We then watched a DVD giving us an idea of what the first week would be like for our bodies whilst, Heather, our councellor sorted out the foodpacks.

Day 1 - My first day, Wednesday 7th, wasn't too difficult, although I am having trouble mixing the foodpacks. I don't seem to be able to get rid of all the lumps. I also had trouble drinking all the water but I think this was because I was at work and very busy. I work for a building society and I was working on the tills so was unable to drink in front of customers. I didn't feel hungry at all though.

Day 2 - Thursday was an easier day. I as a home as my daughter was not at school because of the snow. It was much easier drinking the water at home. I did feel though that I was drowning which made me feel quite queasy at times. I hope I can continue drinking this much.

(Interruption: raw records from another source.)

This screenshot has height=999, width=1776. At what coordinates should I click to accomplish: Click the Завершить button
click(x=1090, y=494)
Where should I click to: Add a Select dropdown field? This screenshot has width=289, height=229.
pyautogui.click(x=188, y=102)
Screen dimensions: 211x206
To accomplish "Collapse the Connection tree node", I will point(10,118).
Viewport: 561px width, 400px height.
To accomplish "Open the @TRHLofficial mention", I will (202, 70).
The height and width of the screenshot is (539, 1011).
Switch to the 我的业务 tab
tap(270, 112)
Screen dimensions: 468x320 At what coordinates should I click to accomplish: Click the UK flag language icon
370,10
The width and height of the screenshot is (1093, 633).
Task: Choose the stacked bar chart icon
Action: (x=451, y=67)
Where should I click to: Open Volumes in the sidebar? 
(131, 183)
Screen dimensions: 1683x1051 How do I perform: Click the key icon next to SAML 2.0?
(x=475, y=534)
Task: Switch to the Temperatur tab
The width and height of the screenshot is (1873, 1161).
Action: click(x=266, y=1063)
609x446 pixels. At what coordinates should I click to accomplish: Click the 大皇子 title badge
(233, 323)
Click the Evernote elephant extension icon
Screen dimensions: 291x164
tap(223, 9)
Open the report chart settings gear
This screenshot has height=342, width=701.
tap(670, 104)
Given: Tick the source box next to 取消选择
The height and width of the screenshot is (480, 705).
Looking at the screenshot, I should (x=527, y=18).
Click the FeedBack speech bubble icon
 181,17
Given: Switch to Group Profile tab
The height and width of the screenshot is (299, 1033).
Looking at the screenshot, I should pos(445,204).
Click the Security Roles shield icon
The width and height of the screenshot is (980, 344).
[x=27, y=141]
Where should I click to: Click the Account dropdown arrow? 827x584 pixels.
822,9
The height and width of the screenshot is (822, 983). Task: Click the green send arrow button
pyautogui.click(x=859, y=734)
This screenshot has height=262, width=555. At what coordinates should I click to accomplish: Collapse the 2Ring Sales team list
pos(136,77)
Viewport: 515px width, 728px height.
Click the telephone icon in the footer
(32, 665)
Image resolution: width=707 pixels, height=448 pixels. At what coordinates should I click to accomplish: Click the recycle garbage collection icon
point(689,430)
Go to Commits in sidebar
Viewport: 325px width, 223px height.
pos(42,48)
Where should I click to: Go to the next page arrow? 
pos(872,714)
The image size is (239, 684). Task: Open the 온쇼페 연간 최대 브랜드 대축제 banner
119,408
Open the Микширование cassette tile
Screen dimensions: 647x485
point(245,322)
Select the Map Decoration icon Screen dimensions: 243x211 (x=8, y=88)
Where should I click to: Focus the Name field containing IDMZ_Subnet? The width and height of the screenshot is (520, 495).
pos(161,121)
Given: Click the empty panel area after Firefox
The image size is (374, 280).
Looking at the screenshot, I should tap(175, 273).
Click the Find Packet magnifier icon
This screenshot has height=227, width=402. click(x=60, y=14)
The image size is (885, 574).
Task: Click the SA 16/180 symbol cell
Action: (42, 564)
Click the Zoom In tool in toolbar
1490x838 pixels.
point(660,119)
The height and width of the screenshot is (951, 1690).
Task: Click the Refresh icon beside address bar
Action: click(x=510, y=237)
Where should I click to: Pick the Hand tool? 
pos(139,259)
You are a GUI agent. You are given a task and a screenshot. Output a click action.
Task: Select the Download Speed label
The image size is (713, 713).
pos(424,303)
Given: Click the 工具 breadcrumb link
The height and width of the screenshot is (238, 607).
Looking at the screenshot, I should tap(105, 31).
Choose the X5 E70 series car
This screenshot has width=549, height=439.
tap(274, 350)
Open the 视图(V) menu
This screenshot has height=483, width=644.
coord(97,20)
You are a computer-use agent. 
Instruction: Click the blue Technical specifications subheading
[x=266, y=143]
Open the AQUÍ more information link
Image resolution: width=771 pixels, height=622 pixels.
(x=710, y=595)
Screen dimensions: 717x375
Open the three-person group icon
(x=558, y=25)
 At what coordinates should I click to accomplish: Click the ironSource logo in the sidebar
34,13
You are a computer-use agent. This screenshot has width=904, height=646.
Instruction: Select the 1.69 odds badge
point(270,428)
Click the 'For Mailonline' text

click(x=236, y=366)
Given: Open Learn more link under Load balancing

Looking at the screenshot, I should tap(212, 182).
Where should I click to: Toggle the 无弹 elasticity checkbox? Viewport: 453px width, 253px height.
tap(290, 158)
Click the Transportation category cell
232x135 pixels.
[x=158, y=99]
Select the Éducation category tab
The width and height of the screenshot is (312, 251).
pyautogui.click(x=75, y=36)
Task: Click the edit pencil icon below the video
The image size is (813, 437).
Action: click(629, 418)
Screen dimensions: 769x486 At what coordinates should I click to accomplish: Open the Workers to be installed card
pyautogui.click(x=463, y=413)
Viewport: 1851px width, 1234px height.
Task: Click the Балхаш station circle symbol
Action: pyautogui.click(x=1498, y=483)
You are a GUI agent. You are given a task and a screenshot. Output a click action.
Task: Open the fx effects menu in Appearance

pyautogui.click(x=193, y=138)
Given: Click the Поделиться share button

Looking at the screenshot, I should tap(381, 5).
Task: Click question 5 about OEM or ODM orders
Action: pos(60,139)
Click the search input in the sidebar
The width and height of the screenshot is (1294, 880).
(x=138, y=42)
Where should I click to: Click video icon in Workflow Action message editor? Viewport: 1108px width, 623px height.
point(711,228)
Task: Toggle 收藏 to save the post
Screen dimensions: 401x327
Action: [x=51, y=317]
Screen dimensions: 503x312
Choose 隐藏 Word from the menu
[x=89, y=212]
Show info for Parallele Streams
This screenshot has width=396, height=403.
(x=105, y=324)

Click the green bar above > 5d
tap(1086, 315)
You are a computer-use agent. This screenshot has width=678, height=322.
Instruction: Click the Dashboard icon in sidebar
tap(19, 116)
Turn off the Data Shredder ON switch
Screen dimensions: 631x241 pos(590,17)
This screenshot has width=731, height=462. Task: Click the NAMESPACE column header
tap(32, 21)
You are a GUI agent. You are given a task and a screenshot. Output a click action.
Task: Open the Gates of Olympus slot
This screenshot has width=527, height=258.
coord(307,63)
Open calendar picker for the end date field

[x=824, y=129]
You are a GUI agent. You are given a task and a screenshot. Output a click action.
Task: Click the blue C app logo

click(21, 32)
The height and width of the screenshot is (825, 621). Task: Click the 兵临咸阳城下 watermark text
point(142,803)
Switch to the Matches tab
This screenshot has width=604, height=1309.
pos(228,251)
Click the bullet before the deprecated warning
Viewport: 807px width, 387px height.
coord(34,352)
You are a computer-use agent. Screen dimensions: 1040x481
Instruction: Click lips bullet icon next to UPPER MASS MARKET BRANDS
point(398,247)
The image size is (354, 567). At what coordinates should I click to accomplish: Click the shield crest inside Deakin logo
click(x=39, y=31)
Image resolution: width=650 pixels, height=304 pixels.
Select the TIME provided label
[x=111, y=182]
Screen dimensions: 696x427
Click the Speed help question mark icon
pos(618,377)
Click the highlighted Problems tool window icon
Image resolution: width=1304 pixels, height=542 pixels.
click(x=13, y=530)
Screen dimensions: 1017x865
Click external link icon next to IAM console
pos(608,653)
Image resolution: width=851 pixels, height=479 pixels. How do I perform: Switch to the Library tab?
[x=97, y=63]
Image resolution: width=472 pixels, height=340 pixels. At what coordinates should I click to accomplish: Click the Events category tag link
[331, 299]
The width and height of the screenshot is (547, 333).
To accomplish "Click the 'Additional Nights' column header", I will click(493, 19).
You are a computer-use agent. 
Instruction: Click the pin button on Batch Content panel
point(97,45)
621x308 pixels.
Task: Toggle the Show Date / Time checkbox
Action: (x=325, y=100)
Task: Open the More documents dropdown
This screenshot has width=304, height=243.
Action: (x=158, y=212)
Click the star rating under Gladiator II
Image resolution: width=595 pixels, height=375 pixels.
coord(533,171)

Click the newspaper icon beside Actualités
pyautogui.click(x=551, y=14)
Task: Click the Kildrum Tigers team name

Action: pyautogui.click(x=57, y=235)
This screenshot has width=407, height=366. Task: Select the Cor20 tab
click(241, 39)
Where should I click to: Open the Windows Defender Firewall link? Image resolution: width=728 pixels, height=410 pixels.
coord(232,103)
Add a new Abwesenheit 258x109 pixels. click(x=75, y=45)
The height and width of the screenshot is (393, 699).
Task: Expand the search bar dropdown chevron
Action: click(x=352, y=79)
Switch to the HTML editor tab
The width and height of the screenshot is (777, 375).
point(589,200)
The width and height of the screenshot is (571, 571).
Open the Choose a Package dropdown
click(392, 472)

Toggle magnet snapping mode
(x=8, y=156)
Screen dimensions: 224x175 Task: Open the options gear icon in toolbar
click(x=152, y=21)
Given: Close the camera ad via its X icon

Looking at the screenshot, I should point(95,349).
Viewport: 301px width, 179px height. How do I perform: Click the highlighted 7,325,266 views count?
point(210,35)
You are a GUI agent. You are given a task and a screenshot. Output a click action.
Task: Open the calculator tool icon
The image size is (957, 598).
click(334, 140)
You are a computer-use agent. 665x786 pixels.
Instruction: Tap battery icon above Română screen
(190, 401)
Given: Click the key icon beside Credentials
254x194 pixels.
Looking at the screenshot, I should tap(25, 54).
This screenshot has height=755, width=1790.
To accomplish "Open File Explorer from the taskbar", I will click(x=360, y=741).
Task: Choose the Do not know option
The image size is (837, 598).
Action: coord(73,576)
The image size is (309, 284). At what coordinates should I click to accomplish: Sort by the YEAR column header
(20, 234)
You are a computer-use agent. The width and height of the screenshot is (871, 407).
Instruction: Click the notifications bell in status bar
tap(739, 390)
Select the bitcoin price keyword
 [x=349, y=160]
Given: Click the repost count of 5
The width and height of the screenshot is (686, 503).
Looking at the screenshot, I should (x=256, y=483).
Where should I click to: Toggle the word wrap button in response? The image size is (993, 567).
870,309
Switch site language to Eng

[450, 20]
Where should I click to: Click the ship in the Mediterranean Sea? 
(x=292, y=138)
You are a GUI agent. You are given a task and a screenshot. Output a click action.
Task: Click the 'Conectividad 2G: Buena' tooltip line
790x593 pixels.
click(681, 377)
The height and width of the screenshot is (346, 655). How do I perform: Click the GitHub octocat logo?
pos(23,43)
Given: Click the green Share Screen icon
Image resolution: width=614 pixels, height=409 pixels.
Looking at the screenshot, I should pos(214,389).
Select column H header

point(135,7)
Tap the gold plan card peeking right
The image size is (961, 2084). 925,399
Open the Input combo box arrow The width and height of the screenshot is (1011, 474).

Day 3 - This morning. I woke feeling really energetic and well. My work skirt is not so snug. Good going! The energy didn't last all day though, but that was probably just normal, but doing this makes you notice everything you're feeling. I felt quite hungry when I got home and then the thought of cooking for my husband and daughter made it worse. I shall admit that I became quite tearful but he is very supportive and took over the cooking for me. He said I should give up if I wanted to but I don't want to - and I've also told too many friends and family that I'm doing this. There's no way I'm giving up without a huge fight with my willpower. I shall contnue and take easch day at a time. John, my husband, says I should set goals and rewards (like buying some new skirt when I reach a stone loss). But no way, by the time I get to wear that skirt for probably the second time it would be too big fpr me, wouldn't it? .....So roll on tomorow!